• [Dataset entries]

- Opening Delimiter -

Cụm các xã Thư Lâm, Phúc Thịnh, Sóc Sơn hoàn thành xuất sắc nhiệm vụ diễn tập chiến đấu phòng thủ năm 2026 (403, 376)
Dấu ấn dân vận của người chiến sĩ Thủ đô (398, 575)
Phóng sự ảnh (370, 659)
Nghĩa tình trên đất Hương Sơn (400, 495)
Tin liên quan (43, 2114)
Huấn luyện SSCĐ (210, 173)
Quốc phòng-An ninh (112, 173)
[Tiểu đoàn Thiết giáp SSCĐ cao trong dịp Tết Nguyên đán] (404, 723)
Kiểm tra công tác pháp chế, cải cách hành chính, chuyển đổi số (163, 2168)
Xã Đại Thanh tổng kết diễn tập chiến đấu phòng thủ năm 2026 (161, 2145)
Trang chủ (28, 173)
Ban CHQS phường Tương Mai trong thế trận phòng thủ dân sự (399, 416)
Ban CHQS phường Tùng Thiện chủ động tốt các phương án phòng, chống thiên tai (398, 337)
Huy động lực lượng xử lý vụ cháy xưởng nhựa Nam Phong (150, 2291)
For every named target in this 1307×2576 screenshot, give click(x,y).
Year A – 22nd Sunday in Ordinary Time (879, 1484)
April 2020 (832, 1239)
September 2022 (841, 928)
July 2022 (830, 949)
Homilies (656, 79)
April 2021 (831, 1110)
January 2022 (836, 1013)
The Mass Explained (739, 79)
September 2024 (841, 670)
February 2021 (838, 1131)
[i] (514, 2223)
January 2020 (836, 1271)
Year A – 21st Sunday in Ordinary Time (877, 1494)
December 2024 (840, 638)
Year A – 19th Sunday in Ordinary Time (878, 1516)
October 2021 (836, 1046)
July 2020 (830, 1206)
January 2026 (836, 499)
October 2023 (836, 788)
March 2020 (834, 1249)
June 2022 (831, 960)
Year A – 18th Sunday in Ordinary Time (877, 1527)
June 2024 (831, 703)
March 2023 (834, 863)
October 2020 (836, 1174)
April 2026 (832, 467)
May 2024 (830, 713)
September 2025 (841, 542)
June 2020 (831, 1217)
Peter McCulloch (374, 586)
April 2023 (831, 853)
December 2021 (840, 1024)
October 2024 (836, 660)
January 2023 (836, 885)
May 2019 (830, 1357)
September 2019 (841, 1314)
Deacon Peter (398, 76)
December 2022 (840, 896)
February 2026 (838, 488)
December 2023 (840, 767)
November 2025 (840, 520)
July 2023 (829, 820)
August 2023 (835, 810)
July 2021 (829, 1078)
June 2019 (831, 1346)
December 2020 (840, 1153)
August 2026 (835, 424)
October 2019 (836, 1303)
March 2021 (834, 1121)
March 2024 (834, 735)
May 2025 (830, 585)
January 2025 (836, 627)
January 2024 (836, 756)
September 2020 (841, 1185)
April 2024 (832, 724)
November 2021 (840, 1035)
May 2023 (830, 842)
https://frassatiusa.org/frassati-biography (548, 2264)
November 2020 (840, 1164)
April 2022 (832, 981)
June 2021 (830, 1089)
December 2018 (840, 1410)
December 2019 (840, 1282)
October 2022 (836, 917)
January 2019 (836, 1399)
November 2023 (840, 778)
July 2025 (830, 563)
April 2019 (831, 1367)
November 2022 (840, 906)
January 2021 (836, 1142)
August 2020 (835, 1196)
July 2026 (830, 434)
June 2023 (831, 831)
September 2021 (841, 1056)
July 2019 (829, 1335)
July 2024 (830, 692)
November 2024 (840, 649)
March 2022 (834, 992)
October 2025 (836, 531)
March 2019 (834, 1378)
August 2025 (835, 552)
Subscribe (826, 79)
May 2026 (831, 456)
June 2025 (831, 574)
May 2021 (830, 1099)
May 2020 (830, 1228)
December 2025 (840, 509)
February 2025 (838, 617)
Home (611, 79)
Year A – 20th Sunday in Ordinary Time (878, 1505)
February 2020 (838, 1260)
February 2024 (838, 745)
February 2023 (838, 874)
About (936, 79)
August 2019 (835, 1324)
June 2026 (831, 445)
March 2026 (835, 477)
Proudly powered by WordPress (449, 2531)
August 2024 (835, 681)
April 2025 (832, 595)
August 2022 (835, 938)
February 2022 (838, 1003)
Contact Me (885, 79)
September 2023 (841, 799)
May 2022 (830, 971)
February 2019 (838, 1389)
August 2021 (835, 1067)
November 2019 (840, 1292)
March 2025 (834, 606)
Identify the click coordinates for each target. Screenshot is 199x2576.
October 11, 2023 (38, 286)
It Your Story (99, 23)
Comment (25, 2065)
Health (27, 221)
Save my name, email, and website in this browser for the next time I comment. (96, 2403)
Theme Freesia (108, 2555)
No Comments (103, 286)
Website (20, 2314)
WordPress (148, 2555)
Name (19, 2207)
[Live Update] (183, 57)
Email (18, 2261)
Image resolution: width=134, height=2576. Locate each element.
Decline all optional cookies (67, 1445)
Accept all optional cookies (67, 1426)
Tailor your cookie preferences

- Closing Delimiter -

• [Instructions for the task] All of the entries above should be written out verbatim.

• [Completed task]
Cụm các xã Thư Lâm, Phúc Thịnh, Sóc Sơn hoàn thành xuất sắc nhiệm vụ diễn tập chiến đấu phòng thủ năm 2026 (403, 376)
Dấu ấn dân vận của người chiến sĩ Thủ đô (398, 575)
Phóng sự ảnh (370, 659)
Nghĩa tình trên đất Hương Sơn (400, 495)
Tin liên quan (43, 2114)
Huấn luyện SSCĐ (210, 173)
Quốc phòng-An ninh (112, 173)
[Tiểu đoàn Thiết giáp SSCĐ cao trong dịp Tết Nguyên đán] (404, 723)
Kiểm tra công tác pháp chế, cải cách hành chính, chuyển đổi số (163, 2168)
Xã Đại Thanh tổng kết diễn tập chiến đấu phòng thủ năm 2026 (161, 2145)
Trang chủ (28, 173)
Ban CHQS phường Tương Mai trong thế trận phòng thủ dân sự (399, 416)
Ban CHQS phường Tùng Thiện chủ động tốt các phương án phòng, chống thiên tai (398, 337)
Huy động lực lượng xử lý vụ cháy xưởng nhựa Nam Phong (150, 2291)
For every named target in this 1307×2576 screenshot, give click(x,y).
Year A – 22nd Sunday in Ordinary Time (879, 1484)
April 2020 (832, 1239)
September 2022 (841, 928)
July 2022 (830, 949)
Homilies (656, 79)
April 2021 (831, 1110)
January 2022 (836, 1013)
The Mass Explained (739, 79)
September 2024 (841, 670)
February 2021 (838, 1131)
[i] (514, 2223)
January 2020 (836, 1271)
Year A – 21st Sunday in Ordinary Time (877, 1494)
December 2024 (840, 638)
Year A – 19th Sunday in Ordinary Time (878, 1516)
October 2021 (836, 1046)
July 2020 (830, 1206)
January 2026 (836, 499)
October 2023 (836, 788)
March 2020 (834, 1249)
June 2022 (831, 960)
Year A – 18th Sunday in Ordinary Time (877, 1527)
June 2024 (831, 703)
March 2023 (834, 863)
October 2020 (836, 1174)
April 2026 (832, 467)
May 2024 (830, 713)
September 2025 (841, 542)
June 2020 (831, 1217)
Peter McCulloch (374, 586)
April 2023 (831, 853)
December 2021 (840, 1024)
October 2024 (836, 660)
January 2023 (836, 885)
May 2019 (830, 1357)
September 2019 (841, 1314)
Deacon Peter (398, 76)
December 2022 (840, 896)
February 2026 (838, 488)
December 2023 (840, 767)
November 2025 (840, 520)
July 2023 (829, 820)
August 2023 (835, 810)
July 2021 (829, 1078)
June 2019 (831, 1346)
December 2020 (840, 1153)
August 2026 (835, 424)
October 2019 (836, 1303)
March 2021 (834, 1121)
March 2024 (834, 735)
May 2025 (830, 585)
January 2025 (836, 627)
January 2024 (836, 756)
September 2020 (841, 1185)
April 2024 (832, 724)
November 2021 (840, 1035)
May 2023 (830, 842)
https://frassatiusa.org/frassati-biography (548, 2264)
November 2020 (840, 1164)
April 2022 (832, 981)
June 2021 (830, 1089)
December 2018 (840, 1410)
December 2019 (840, 1282)
October 2022 (836, 917)
January 2019 (836, 1399)
November 2023 (840, 778)
July 2025 (830, 563)
April 2019 (831, 1367)
November 2022 (840, 906)
January 2021 (836, 1142)
August 2020 (835, 1196)
July 2026 (830, 434)
June 2023 (831, 831)
September 2021 (841, 1056)
July 2019 (829, 1335)
July 2024 (830, 692)
November 2024 (840, 649)
March 2022 (834, 992)
October 2025 (836, 531)
March 2019 (834, 1378)
August 2025 (835, 552)
Subscribe (826, 79)
May 2026 (831, 456)
June 2025 (831, 574)
May 2021 (830, 1099)
May 2020 (830, 1228)
December 2025 (840, 509)
February 2025 (838, 617)
Home (611, 79)
Year A – 20th Sunday in Ordinary Time (878, 1505)
February 2020 (838, 1260)
February 2024 (838, 745)
February 2023 (838, 874)
About (936, 79)
August 2019 (835, 1324)
June 2026 (831, 445)
March 2026 (835, 477)
Proudly powered by WordPress (449, 2531)
August 2024 (835, 681)
April 2025 (832, 595)
August 2022 (835, 938)
February 2022 (838, 1003)
Contact Me (885, 79)
September 2023 (841, 799)
May 2022 (830, 971)
February 2019 (838, 1389)
August 2021 (835, 1067)
November 2019 (840, 1292)
March 2025 (834, 606)
Identify the click coordinates for each target. Screenshot is 199x2576.
October 11, 2023 (38, 286)
It Your Story (99, 23)
Comment (25, 2065)
Health (27, 221)
Save my name, email, and website in this browser for the next time I comment. (96, 2403)
Theme Freesia (108, 2555)
No Comments (103, 286)
Website (20, 2314)
WordPress (148, 2555)
Name (19, 2207)
[Live Update] (183, 57)
Email (18, 2261)
Image resolution: width=134, height=2576. Locate each element.
Decline all optional cookies (67, 1445)
Accept all optional cookies (67, 1426)
Tailor your cookie preferences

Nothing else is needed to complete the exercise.